* [Отрывок]:
☆ ☆ ☆ ☆

Проблема в том, что предвзятость подтверждения может оказать дурную услугу, сохраняя в нашем уме убеждения, давно потерявшие свою актуальность. В своей статье 1998 г. психолог Раймонд Никерсон довольно резко высказался по поводу этой предвзятости{542}. Он полагает, что среди всех странностей, слабостей и искажений нашего мышления предвзятость подтверждения, возможно, одна из самых пагубных. Другие наши склонности, например связывать факты воедино, находить намерения, подбирать причины под масштаб последствий, не создают больших проблем, если мы привыкли сомневаться в своей интуиции. Предвзятость подтверждения может надолго зафиксировать наши убеждения. Никерсон заключает, что «остается только догадываться о роли предвзятости в значительной доле всех споров, ссор и недопониманий, какие случаются между людьми, группами и целыми народами». Вспомните, когда последний раз у вас были с кем-то разногласия. Вам удалось переубедить оппонента? Поменяли ли вы свое мнение? Задумывались ли вы над тем, что предвзятость подтверждения подействовала на обе стороны?

☆ ☆ ☆ ☆

(Записи с указанием на текст и элементы)
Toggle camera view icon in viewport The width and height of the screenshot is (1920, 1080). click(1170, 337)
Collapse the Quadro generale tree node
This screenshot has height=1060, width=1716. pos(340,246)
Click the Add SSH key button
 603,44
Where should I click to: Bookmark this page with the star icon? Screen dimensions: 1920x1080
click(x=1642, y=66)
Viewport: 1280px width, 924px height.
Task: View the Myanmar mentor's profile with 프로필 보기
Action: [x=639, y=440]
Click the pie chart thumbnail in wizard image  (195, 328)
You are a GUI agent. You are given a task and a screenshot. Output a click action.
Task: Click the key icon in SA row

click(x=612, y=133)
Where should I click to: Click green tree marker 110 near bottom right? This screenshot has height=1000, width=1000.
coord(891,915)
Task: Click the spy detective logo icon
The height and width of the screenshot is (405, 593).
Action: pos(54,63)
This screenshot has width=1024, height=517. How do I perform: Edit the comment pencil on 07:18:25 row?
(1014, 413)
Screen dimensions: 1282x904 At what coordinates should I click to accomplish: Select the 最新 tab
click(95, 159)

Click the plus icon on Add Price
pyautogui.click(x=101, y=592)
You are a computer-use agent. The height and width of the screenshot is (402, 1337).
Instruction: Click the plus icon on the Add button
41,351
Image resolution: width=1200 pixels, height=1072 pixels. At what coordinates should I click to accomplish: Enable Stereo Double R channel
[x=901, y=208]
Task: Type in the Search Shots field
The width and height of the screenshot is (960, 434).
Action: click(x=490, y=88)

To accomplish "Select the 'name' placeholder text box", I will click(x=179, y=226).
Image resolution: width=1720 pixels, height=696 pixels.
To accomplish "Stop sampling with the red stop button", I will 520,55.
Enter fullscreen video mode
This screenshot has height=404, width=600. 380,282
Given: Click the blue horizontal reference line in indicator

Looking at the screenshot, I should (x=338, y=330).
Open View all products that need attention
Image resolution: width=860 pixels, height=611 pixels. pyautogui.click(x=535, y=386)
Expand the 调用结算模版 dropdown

☆ ☆ ☆ ☆

* [Набор заданий]:
(1) Ответьте на вопросы по отрывку о предвзятости подтверждения:
(a) В каком году вышла статья Раймонда Никерсона?
(b) Кем по роду занятий назван Раймонд Никерсон?
(c) Что, согласно отрывку, предвзятость подтверждения может надолго зафиксировать?
(2) Напишите продолжение отрывка о предвзятости подтверждения, начав сразу после его последнего предложения.
Записи здесь никакой роли не играют.

* [Ответы]:
(1)
(a) В 1998 году.
(b) Психологом.
(c) Наши убеждения.

(2)
Почему нам так тяжело бывает менять свои взгляды? Не потому, что мы недалекие. Исследования не обнаружили связь между интеллектом и склонностью подтверждать свою точку зрения{543}. И вовсе не потому, что мы мало знаем. Можно было бы ожидать, что наибольший разброс мнений обнаружится среди тех людей, кто хуже разбирается в обсуждаемом вопросе. Однако в реальности наибольшая полярность мнений по таким вопросам, как изменение климата и «комиссии смерти», наблюдается у тех, кто наиболее компетентен в науке и политике{544}. Сначала возникают наши убеждения, затем мы придумываем для них обоснование. Высокий интеллект или возможность получить дополнительную информацию не снижают восприимчивость к ошибочным мнениям. Зато иногда помогают объяснить неудобные факты.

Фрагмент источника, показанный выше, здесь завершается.